(Beginning of PROVIDED ENTRIES)

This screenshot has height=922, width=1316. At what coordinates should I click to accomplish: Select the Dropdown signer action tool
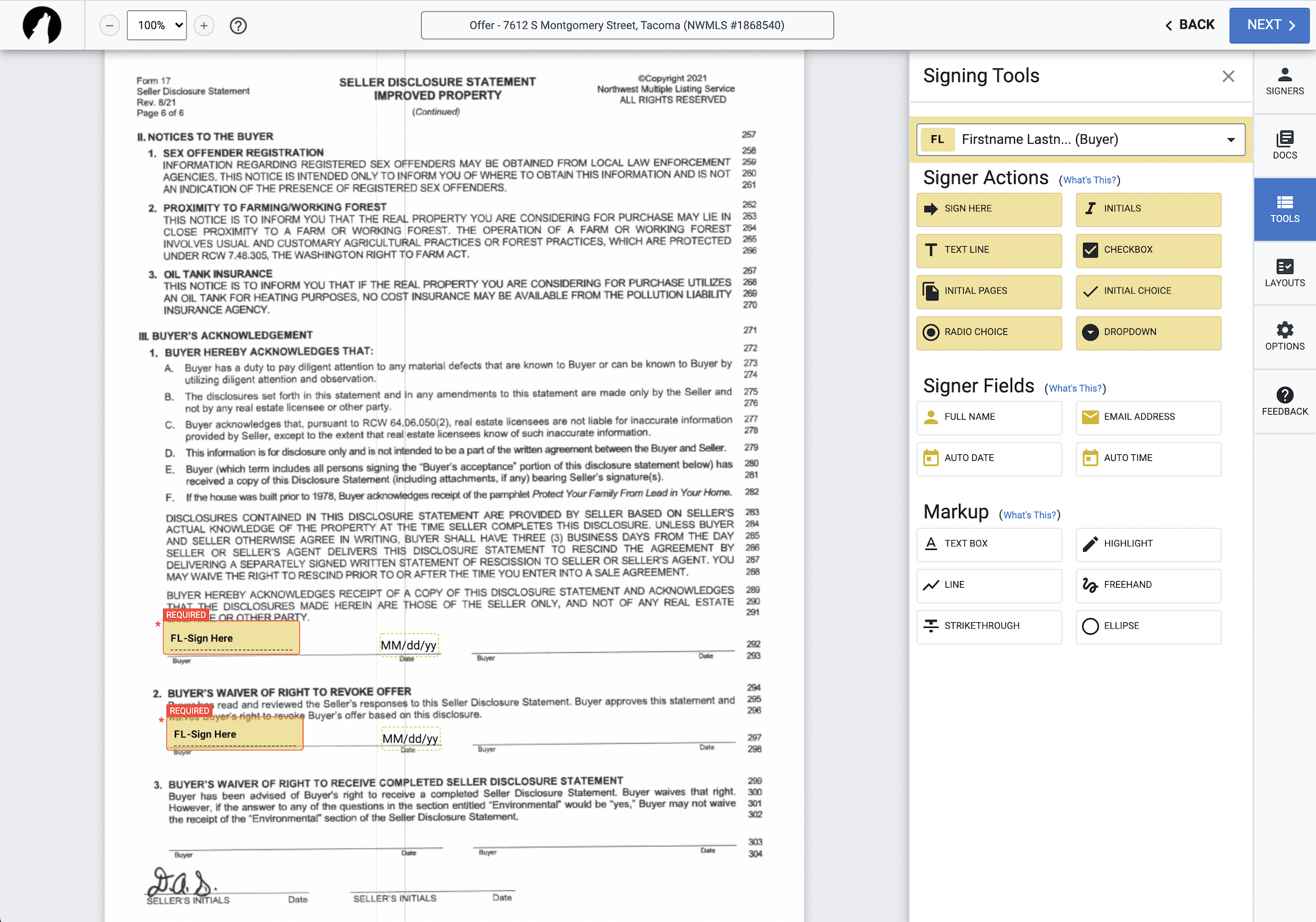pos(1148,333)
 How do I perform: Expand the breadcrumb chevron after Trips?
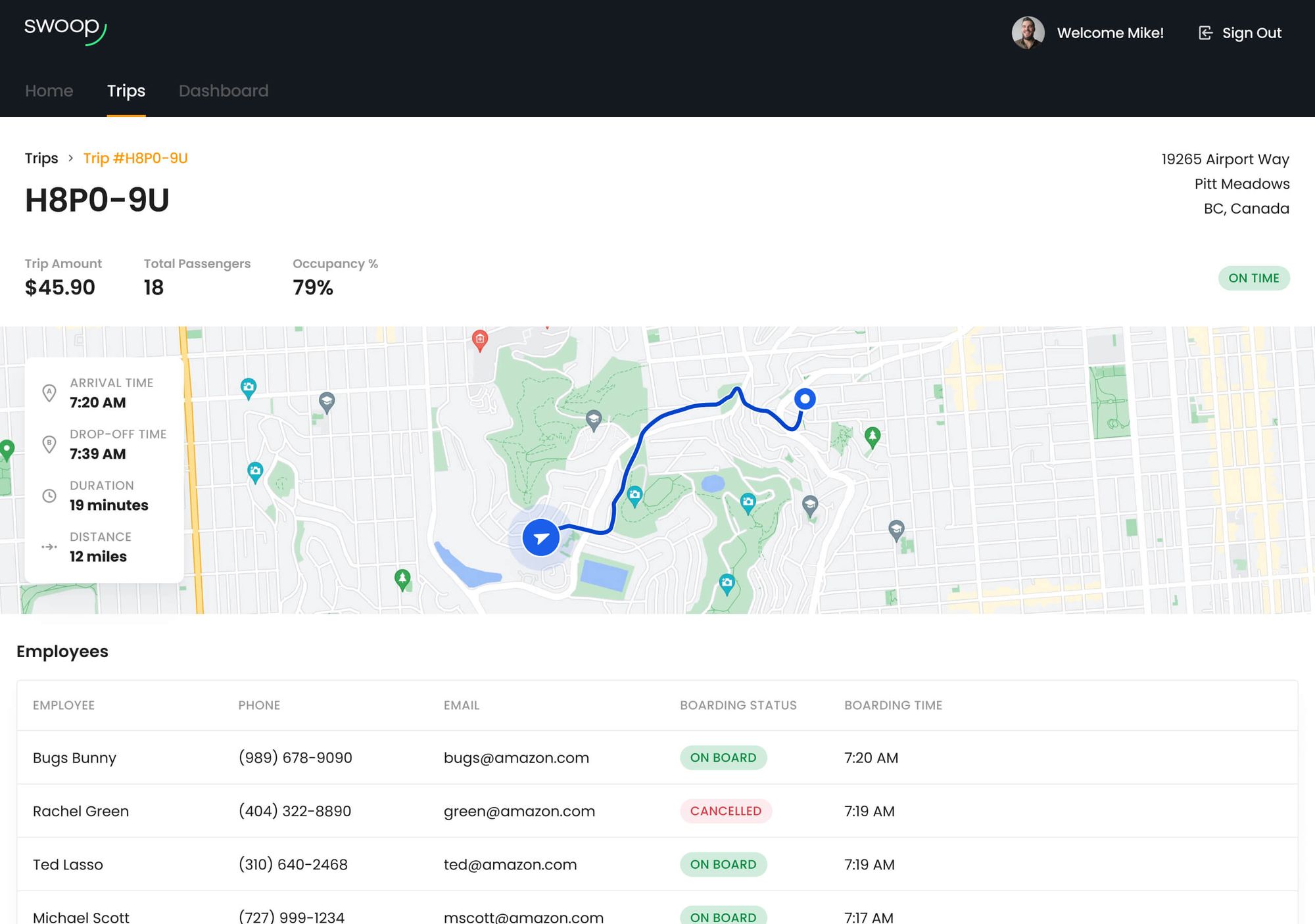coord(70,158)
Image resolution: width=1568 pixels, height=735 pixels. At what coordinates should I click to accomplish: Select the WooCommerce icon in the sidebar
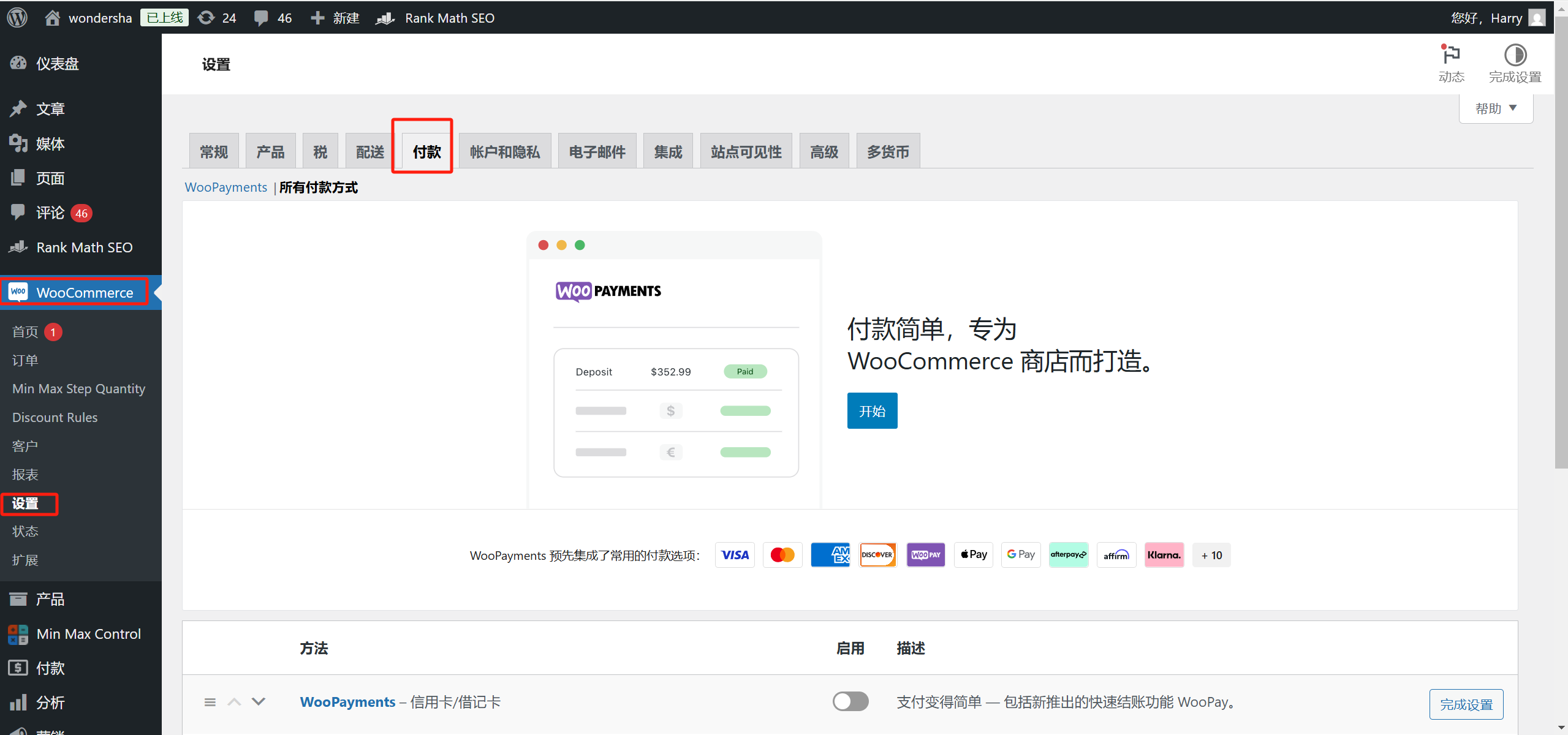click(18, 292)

(End of PROVIDED ENTRIES)

INSTRUCTIONS FOR THE TASK:
If an entry contains an image, skip the image and return the rest of the listing unchanged.

EXERCISE ANSWER:
This screenshot has height=922, width=1316. At what coordinates should I click to accomplish: Select the Dropdown signer action tool
pos(1148,333)
 How do I perform: Expand the breadcrumb chevron after Trips?
coord(70,158)
Image resolution: width=1568 pixels, height=735 pixels. At what coordinates should I click to accomplish: Select the WooCommerce icon in the sidebar
click(18, 292)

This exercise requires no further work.